Abdelaati furthermore blamed the Minister of Justice, Mohamed Bushara Dosa, for refusing to allow Dr Madani to attend the wedding of his son last week. “With this rejection, the authorities broke with Sudanese traditions inherited from ancient times.”
According to the National Intelligence and Security Service (NISS) that filed the complaint against Abu Eisa and Madani, the signing of the Sudan Appeal constitutes the “undermining the constitutional order, and instigating war against the state, offences that carry the death penalty or life imprisonment.”
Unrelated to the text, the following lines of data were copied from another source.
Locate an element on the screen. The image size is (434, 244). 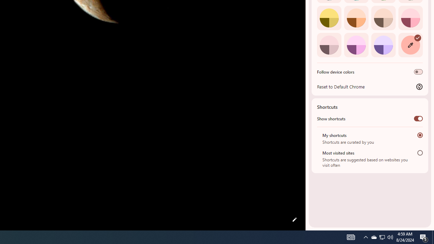
'AutomationID: svg' is located at coordinates (418, 38).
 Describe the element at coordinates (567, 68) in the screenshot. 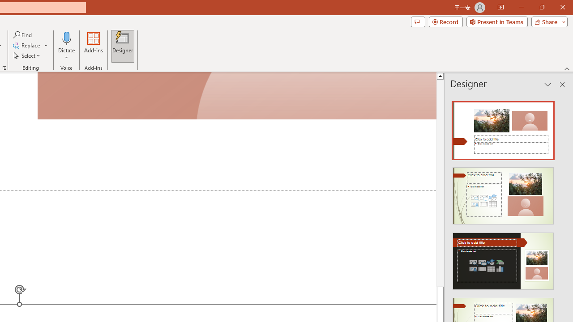

I see `'Collapse the Ribbon'` at that location.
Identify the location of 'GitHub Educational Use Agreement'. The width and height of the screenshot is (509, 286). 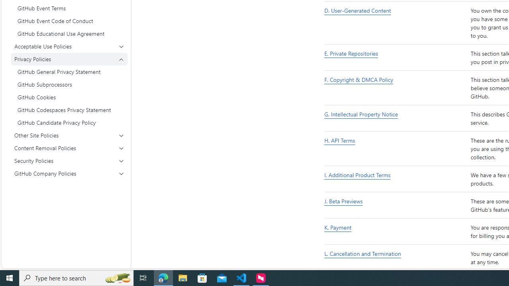
(69, 33).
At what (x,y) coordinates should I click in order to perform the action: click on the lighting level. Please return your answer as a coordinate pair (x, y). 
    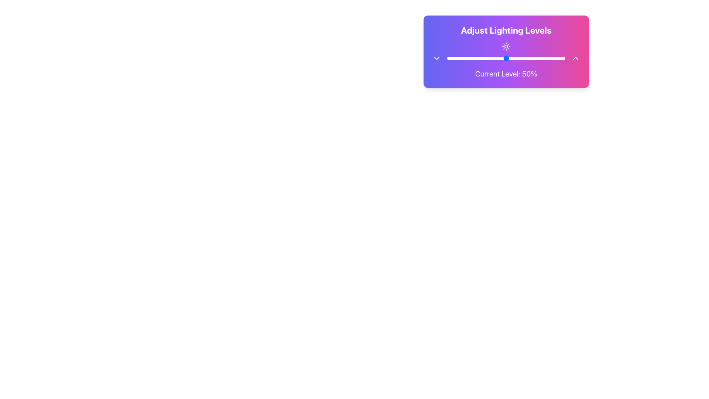
    Looking at the image, I should click on (532, 58).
The prosecution is preparing a request for Interpol to issue an arrest warrant for the two other signatories, El Sadig El Mahdi, chairman of the National Umma Party (NUP), and Minni Minawi, co-vice president of the Sudan Revolutionary Front (SRF), an alliance of the main rebel movements, who remain abroad.
The NISS has also demanded action against the NUP, for violating the Political Parties Act and the 2005 Interim Constitution, that prohibit registered parties to cooperate with armed rebel movements.
Popular campaign
The Sudan Appeal was signed on 3 December last year in the Ethiopian capital of Addis Ababa. In the communiqué, the united opposition forces call for the ending of the civil wars in the country, the dismantling of the one-party system, and the rebuilding of Sudan based on democratic principles and equal citizenship.
The signatories agreed that if a peaceful regime change cannot be achieved by a broad national dialogue, it should be enforced by a popular uprising.
On Monday, they launched their popular campaign in Khartoum under the slogan “Leave!”.
“The campaign aims at collecting signatures from citizens all over the country, on the ground and through the internet, to support the call for the departure of the regime that has brought us 25 years of corruption and misery,” Rabah El Sadig El Mahdi of the NUP explained to Dabanga.
Earlier this week, former Presidential Advisor Dr Nafi Ali Nafi warned the opposition against “obstructing citizens from voting in the upcoming April elections”.